The unfolding political scenario is worrisome. Tension is building up as various political formations criss-cross the country to mobilise for or against the proposed constitutional review. Yet, as we have argued before, the debate should not polarise the country and create the animosity we are witnessing.
If the trend continues, things will worsen when the country gets into a proper election mode next year. The elections may be acrimonious and cause anarchy. Recently, chaos broke out in Baringo County as Members of the County Assembly debated the BBI Bill. Days earlier, MPs fought in public in Kisii.
The country has gone through horrible experiences in the past and similar situations should never recur. The violence, deaths and dispossession that followed the 2007/2008 elections were traumatic. Having gone through that harrowing experience, the country learnt the hard way.
Paradoxically, the division is centred around the Building Bridges Initiative (BBI), whose objective was to create harmony and end the perennial and cyclic election violence.
The problem with BBI is that it is tied to the presidential transition due next year. It has raised the stakes and brought out the worst in our political scene.

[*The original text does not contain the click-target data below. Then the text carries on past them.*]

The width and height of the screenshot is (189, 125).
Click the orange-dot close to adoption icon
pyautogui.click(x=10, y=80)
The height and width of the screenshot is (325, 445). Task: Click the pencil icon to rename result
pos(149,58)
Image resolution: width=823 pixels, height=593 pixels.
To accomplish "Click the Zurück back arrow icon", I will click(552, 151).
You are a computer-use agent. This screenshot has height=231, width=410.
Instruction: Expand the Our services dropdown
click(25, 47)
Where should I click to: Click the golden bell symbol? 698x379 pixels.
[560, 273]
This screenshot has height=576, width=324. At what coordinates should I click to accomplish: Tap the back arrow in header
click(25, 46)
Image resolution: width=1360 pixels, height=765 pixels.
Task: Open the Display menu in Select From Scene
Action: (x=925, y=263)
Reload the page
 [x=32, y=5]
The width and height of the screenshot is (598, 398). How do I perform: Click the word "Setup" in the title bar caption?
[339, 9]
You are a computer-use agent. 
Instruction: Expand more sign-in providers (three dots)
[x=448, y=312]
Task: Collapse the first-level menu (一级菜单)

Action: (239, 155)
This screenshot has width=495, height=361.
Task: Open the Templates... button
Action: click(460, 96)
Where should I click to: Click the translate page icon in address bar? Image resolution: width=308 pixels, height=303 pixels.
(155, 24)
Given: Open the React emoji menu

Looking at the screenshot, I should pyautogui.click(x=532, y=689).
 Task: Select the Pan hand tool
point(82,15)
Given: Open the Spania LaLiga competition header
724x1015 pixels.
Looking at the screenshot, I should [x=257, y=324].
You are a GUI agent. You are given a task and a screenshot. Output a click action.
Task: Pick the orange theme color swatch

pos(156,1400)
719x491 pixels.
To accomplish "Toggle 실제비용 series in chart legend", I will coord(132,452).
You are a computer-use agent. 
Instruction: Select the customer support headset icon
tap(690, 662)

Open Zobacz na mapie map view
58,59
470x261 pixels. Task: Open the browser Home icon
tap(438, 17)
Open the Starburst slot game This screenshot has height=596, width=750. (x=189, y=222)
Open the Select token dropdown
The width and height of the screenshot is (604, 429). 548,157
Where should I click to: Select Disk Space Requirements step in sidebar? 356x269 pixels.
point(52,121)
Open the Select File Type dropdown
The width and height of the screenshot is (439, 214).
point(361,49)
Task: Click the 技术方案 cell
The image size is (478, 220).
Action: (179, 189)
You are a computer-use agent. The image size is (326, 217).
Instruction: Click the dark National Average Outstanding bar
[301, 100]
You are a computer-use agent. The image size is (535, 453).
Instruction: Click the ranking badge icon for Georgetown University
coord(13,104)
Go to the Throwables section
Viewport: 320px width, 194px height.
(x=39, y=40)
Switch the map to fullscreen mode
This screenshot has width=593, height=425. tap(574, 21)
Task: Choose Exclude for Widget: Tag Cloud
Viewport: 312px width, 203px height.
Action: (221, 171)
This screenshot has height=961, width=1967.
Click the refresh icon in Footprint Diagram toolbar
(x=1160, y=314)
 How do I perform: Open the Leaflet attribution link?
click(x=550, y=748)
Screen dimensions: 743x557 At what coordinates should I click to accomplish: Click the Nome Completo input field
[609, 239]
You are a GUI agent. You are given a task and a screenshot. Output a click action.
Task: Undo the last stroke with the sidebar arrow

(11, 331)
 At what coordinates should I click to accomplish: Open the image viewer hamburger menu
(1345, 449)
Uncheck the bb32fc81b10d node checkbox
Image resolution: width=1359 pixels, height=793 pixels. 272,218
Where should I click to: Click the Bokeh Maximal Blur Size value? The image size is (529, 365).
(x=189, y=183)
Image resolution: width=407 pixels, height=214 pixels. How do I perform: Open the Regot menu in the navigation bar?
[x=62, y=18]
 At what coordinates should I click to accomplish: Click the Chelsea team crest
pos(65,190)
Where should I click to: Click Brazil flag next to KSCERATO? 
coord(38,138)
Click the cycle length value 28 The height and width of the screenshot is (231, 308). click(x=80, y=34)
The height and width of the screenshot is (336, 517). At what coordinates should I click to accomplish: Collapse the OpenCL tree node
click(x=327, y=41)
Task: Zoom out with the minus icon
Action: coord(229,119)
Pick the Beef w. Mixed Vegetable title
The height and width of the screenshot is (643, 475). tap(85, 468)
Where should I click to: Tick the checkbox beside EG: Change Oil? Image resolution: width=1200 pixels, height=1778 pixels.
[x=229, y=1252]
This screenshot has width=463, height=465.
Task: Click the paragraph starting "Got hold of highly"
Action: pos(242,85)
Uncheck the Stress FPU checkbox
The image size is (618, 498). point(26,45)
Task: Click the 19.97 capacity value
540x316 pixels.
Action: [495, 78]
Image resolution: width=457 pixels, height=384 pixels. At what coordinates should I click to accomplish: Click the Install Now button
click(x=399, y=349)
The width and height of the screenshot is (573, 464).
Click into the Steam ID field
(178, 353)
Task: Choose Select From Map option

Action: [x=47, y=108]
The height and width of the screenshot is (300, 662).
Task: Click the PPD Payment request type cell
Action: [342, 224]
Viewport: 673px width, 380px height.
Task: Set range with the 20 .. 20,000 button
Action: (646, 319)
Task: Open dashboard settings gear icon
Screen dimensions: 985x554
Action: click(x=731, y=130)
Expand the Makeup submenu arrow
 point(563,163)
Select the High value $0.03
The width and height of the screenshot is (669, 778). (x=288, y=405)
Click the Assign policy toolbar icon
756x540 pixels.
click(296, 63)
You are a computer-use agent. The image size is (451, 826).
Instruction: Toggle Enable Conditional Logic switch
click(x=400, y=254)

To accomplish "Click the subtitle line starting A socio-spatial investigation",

In the mix of this is internal rivalry within the ruling Jubilee coalition, which is split down the middle with rival camps revolving around President Uhuru Kenyatta and his deputy, Dr William Ruto. This has created paralysis in government — a big blow to the Jubilee administration, which can no longer deliver on its election promises.
We ask the political leaders to cool down the temperatures. The country should go through the BBI debate peacefully. Difference in opinion does not mean physical combat and rivalry. Government agencies, including the police, must also act professionally and avoid partisan actions.